Exercise: Go through the material below and return each line with the string "using" in it.
<<<<
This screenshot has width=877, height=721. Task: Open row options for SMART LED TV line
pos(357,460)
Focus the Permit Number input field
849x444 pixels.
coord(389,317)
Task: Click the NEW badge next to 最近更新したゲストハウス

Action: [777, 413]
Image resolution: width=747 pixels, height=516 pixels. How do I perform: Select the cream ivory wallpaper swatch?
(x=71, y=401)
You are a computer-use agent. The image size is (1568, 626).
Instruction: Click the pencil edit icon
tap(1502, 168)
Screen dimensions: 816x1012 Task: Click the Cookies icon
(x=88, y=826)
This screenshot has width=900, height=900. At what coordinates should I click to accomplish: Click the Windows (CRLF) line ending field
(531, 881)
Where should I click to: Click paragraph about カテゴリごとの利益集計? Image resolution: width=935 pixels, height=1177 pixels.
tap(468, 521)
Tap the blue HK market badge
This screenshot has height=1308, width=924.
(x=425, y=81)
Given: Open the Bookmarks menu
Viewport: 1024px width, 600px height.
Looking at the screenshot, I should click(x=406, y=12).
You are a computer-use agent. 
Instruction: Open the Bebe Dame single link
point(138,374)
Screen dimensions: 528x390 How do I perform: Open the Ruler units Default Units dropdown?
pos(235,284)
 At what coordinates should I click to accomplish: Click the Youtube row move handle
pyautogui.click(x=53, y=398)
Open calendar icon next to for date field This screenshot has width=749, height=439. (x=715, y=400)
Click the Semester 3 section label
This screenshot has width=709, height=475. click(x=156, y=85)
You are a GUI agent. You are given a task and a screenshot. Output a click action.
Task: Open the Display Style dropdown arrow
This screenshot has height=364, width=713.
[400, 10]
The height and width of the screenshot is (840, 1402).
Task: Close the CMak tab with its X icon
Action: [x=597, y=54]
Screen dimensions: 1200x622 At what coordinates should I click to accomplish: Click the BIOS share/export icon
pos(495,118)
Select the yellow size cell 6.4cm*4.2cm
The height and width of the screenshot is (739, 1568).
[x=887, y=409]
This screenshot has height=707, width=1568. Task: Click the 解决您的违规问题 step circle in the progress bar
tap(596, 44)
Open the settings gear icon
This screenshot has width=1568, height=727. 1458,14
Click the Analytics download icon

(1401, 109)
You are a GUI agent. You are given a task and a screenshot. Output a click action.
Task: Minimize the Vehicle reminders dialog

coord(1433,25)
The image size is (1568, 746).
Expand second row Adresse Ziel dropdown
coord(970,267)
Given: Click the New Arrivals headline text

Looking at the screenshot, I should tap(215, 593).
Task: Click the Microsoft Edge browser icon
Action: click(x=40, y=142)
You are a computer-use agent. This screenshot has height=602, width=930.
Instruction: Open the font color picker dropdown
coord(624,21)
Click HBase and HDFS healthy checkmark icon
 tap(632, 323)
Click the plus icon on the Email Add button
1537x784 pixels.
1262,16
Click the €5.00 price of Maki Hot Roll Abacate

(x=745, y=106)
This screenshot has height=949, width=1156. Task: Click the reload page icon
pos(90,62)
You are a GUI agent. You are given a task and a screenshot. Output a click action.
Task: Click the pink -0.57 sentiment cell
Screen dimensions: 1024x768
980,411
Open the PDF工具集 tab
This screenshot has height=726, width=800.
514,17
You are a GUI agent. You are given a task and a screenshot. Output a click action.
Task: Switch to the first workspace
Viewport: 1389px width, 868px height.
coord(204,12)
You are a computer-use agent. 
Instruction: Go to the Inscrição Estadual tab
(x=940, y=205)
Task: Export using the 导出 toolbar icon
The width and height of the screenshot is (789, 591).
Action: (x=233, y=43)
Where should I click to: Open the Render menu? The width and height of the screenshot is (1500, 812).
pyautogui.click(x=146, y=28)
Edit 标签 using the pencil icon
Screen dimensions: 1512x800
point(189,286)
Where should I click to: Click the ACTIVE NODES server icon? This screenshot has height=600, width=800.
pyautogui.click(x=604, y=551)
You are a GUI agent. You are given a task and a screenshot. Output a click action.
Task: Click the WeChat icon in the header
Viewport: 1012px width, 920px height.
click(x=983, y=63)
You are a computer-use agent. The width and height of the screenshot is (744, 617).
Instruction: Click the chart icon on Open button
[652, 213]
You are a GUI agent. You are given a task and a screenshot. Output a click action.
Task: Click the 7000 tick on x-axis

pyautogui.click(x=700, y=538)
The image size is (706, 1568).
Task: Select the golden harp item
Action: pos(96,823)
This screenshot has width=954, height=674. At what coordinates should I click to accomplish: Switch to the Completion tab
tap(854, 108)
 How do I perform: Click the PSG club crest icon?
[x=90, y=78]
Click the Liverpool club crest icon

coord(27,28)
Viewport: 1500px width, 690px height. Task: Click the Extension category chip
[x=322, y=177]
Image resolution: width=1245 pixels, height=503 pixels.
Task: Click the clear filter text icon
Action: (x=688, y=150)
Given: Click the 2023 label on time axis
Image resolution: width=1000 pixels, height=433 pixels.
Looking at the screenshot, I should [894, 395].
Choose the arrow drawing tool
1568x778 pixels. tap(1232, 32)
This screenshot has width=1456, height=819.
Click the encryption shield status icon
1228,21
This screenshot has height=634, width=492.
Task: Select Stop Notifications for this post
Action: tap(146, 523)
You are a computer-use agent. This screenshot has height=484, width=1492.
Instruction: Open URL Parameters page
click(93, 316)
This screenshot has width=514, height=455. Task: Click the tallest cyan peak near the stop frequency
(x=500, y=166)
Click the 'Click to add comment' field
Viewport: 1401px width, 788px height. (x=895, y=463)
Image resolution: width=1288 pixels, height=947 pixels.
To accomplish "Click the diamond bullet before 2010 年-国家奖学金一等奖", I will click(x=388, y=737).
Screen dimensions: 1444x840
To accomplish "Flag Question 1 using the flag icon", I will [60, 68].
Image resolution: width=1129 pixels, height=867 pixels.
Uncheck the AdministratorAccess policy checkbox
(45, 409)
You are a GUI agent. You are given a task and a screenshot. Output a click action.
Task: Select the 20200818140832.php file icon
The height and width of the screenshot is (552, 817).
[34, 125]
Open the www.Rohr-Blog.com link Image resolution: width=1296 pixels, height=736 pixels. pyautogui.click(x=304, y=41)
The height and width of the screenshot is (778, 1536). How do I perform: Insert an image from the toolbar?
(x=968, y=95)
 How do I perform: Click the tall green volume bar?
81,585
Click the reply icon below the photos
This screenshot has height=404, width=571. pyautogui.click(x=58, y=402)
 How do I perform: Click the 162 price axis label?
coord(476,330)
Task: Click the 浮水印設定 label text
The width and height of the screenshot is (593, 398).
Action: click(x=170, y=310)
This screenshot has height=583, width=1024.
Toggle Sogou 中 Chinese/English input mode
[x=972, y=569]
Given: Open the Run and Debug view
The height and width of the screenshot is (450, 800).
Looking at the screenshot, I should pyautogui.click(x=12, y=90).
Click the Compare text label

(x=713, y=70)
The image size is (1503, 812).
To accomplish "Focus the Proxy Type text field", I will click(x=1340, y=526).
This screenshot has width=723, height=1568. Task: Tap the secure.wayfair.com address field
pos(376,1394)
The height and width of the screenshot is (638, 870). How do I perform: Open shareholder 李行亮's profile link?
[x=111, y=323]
>>>>
Task result:
Task: Export using the 导出 toolbar icon
Edit 标签 using the pencil icon
To accomplish "Flag Question 1 using the flag icon", I will [60, 68].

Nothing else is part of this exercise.